The third Chabad Rebbe, Rabbi Menachem Mendel, toiled for years to edit disparate handwritten notes of the weekly and holiday talks of Rabbi Schneur Zalman, the founder of the Chabad movement. Written by his disciples, the notes were to be published in two volumes. But upon completing his work, he worried about who in fact had the rights to the notes, and who would share any of the income, which he hoped would cover the expenses of the publishing.

His handwritten query, written in third person, weighs both sides of the argument, and is among the 77 selected manuscripts, responsa, novel commentary on the Talmud, correspondence, artifacts, his personal scholarly volumes and paintings of the Rabbi Menachem Mendel, known as the Tzemach Tzedek.

“Does he have to give a portion of the profits to the [other] inheritors . . . or perhaps not since that individual obtained the handwritten manuscripts through much toil and expenses, while they had no interest in them at all.” So writes Rabbi Menachem Mendel in his response, arguing that he should be allowed to receive all the monies from the sold volumes. Only a small portion of the yellowing handwritten manuscript survived.

At a young age, Rabbi Menachem Mendel received hundreds of queries on Jewish law, many that were sent to him by individuals many years his senior. His published responsa includes correspondence with some of the great decisors of Jewish law in the 19th century, such as Rabbi Chaim Halberstam of Sanz, known as the Divrei Chaim and Rabbi Shlomo Kluger, head of the rabbinical court in Brody, Galicia.

The new exhibit, opened to honor the 150th anniversary of passing of Rabbi Menachem Mendel is open every weekday and Sundays, from 12 to 5 pm and on Fridays until 2 pm at the Agudas Chasidei Chabad Library, located adjacent to Lubavitch World Headquarters, at 770 Eastern Parkway in Brooklyn, New York.
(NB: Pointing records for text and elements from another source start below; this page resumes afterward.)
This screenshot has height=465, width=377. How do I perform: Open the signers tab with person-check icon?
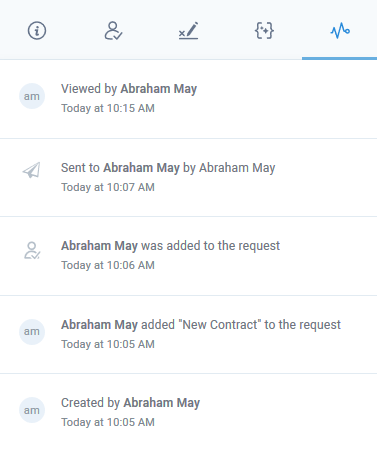(113, 31)
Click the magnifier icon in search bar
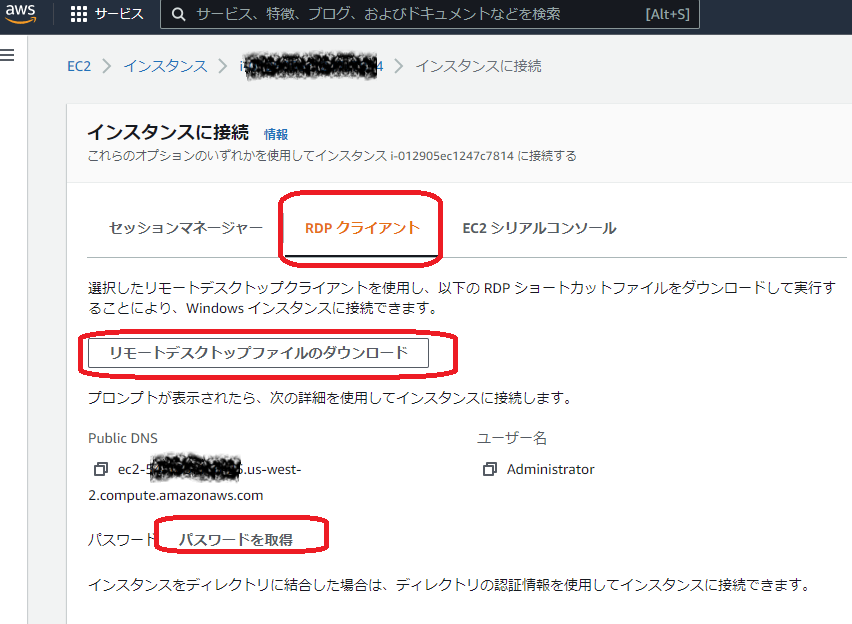Screen dimensions: 852x624 [178, 14]
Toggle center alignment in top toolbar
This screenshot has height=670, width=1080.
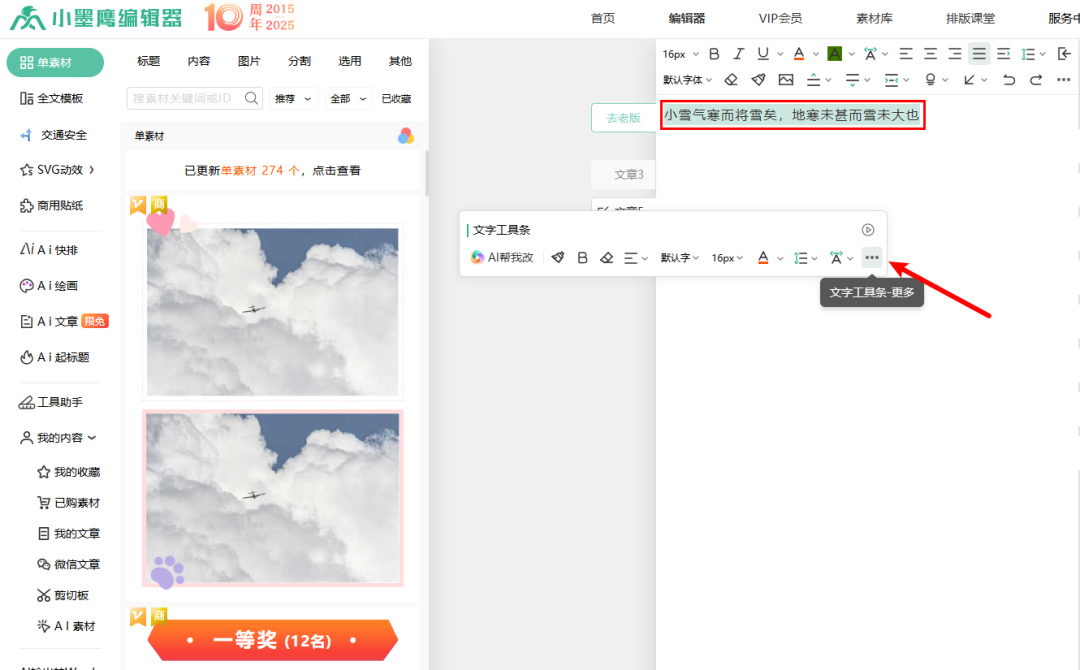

Orphaned at the young age of three Rabbi Menachem Mendel, born in 1789, was raised by his grandparents, Rabbi Schneur Zalman and his wife Sterna. As a teenager he began recording his grandfather’s discourses. He married his cousin Chaya Mushka, the daughter of the second Chabad Rebbe, Rabbi Dovber Schneersohn. After his father-in-law’s passing, he reluctantly accepted the leadership of the Chabad movement in 1927.

Rabbi Shalom Dovber Levine, chief librarian at the library and curator of the exhibit, says that of all the Chabad Rebbes, Rabbi Menachem Mendel was the most prolific writer of scholarly work. He is also known for his unique blend of Talmudic, Jewish law, kabbalisic and Chasidic teachings in his lengthily discourses.

“His Chasidic discourses, as exhibited here, represented the beginning of a new style in the way future Chabad Rebbes would explain Biblical ideas and observances,” Levine says.

“We have some 100 volumes that survived the great fires in Lubavitch and the Holocaust, but clearly from references in the surviving manuscripts, there were many more volumes of his writings that were lost,” Levine says.

He points to one of the few volumes that were brought with sixth Chabad Rebbe, Rabbi Yosef Yitzchak Schneersohn, to the United States after WWII broke-out. Most of the remaining volumes in the exhibit, were later found among Nazi looted material in archives in Warsaw, Poland and Jerusalem, Israel, and brought to the United States in the late 1970’s. Many remaining volumes and manuscripts of Rabbi Menachem Mendel – and the other Chabad Rebbes – still remain in the Russian military archive.

As he studied the manuscripts, says Levine, it became apparent that Rabbi Menachem Mendel would briefly respond to queries that he deemed urgent, with quick notation of sources and his decision, and then he would compose a much longer response where he would dissect the complexities entailed. The evolution of his responsa can now be viewed for the first time at the exhibit.

Also interesting are various versions of the portrait of Rabbi Menachem Mendel, including one that was given by his daughter to Rabbi Yosef Yitzchak, who wrote a note that confirming that his grandmother regarded it the most accurate portrait from all the other known portraits.